SOLOPOS.COM - Seorang petani memetik buah kakao di Desa Giriwarno,  Kecamatan Girimarto, Wonogiri. Foto diambil baru-baru ini. (Istimewa/Purwanto)

Solopos.com, WONOGIRI– Kabupaten Wonogiri memiliki potensi komoditas kakao dengan produksi sekitar 402 ton per tahun. Namun belum ada pabrik pengolah biji kakao yang mendukung ekosistem industri kakao di Wonogiri.
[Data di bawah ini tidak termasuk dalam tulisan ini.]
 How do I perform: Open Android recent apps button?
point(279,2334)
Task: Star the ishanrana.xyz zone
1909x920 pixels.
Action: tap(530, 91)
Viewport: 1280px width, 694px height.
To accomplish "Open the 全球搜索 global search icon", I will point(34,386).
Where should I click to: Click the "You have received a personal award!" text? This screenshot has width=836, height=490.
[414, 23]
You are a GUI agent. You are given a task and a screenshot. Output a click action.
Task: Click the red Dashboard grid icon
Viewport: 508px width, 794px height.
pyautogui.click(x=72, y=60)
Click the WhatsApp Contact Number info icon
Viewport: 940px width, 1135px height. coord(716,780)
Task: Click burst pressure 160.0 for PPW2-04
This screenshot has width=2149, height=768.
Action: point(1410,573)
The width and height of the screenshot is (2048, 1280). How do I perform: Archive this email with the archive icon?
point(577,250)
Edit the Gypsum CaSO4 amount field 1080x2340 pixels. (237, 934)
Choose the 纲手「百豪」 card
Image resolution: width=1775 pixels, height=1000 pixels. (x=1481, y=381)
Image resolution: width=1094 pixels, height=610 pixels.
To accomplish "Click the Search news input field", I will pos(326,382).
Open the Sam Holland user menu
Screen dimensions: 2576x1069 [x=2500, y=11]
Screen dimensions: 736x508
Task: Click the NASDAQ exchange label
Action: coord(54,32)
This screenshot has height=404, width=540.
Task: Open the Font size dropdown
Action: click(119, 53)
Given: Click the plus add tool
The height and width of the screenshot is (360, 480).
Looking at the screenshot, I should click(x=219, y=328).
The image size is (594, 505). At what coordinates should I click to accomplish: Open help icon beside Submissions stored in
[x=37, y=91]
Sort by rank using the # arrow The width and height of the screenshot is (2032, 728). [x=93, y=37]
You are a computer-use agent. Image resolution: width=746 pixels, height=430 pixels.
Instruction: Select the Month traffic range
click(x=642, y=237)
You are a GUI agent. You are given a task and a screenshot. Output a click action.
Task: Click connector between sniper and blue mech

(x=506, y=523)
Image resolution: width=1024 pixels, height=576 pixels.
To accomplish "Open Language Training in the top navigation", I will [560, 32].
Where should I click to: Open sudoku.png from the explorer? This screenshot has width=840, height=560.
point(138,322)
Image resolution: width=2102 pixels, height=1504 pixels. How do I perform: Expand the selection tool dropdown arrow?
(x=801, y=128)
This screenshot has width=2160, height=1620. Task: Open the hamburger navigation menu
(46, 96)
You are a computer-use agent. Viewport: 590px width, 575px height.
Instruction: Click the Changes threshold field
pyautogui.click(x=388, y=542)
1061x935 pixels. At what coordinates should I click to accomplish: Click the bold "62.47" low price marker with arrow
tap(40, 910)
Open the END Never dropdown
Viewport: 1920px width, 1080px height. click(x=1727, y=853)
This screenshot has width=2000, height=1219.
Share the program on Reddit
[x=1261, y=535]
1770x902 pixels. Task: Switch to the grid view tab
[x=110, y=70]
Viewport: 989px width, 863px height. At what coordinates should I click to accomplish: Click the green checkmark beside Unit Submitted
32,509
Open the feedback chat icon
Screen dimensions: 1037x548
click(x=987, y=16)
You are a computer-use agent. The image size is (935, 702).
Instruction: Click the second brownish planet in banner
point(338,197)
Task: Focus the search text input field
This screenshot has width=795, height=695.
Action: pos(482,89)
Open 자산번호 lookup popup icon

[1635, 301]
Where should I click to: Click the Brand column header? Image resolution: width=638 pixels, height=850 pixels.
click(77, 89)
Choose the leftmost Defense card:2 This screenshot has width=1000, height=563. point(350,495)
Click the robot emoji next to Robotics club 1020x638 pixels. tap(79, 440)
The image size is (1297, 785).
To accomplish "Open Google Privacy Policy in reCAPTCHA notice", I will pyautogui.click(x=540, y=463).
Kepala Seksi Perkebunan Dinas Pertanian dan Pangan Kabupaten Wonogiri, Parno, mengatakan upaya mengolah biji kakao yang dilakukan lintas sektor belum tercapai karena terkendala modal. “Pada tahap awal kan banyak pengorbanan dan kegigihan. Perlu penguatan kepada pegiat kakao,” kata dia kepada Solopos.com, Kamis (2/12/2021).

Promosi Jalur Mudik Pantura Jawa Makin Adem Berkat Trembesi

Menurut dia, mengolah biji kakao tidak semudah mengolah biji kopi. Biji kakao harus dipisahkan dari kandungan minyaknya. Produk cokelat dari ampas atau biji kakao. Sedangkan minyak kakao bisa untuk bahan roti.

Baca Juga: Pasien HIV-Covid-19 Tidak Ditemukan di Wonogiri

Parno mengatakan ada sejumlah pelaku usaha yang mulai memproduksi kue dengan kakao hasil panen petani setempat. Salah satunya berada di Desa Giriwarno, Kecamatan Girimarto. Namun seluruh prosesnya masih manual dengan cara sangrai dan menumbuk.

Adapun Pemkab Wonogiri pernah memfasilitasi para petani melalui sejumlah BUM desa untuk menjual hasil panen kakao ke  Kota Solo pada 2018/2019. Parno menjelaskan permintaan biji kakao dari Solo setiap bulan 3 ton namun sejumlah bumdes hanya sanggup 1 ton per bulan.

“Ada kesepakatan pembelian biji kakao Rp25.000 per kilogram. Waktu itu harga kakao naik turun kelihatannya BUM desa ini tidak jalan karena komitmen petani kurang. Kalau harga pasaran lebih dari Rp25.000 petani menjual ke luar BUM desa namun saat harga di bawah Rp25.000 mereka mengeluh dan baru menjual ke BUM desa,” paparnya.

Baca Juga: Penyandang Disabilitas Gatak Klaten Berlatih Hadapi Potensi Bencana

Dia mengatakan BUM desa berusaha mencari pasokan dari luar desa setempat namun tidak berjalan lancar. BUM desa yang tergabung antara lain Desa Kasihan, Desa Kerjo Lor, Desa Waleng, Desa Giriwarno, Desa Kopen, dan Desa Giriyoso.

Kepala Desa Giriwarno, Purwanto, mengatakan BUM desa Rondo Kuning membeli hasil panen petani kakao setempat. Biji kakao yang bermutu baik diolah oleh BUM desa. Sedangkan biji kakao yang kurang baik dijual. Purwanto tidak hafal berapa banyak biji kakao yang diserap BUM desa.

“BUM desa mengolah menjadi bubuk cokelat dengan merek Rondo Kuning sesuai nama BUM desa. Kemarin ada permintaan dari dinas dan sekolah-sekolah,” paparnya.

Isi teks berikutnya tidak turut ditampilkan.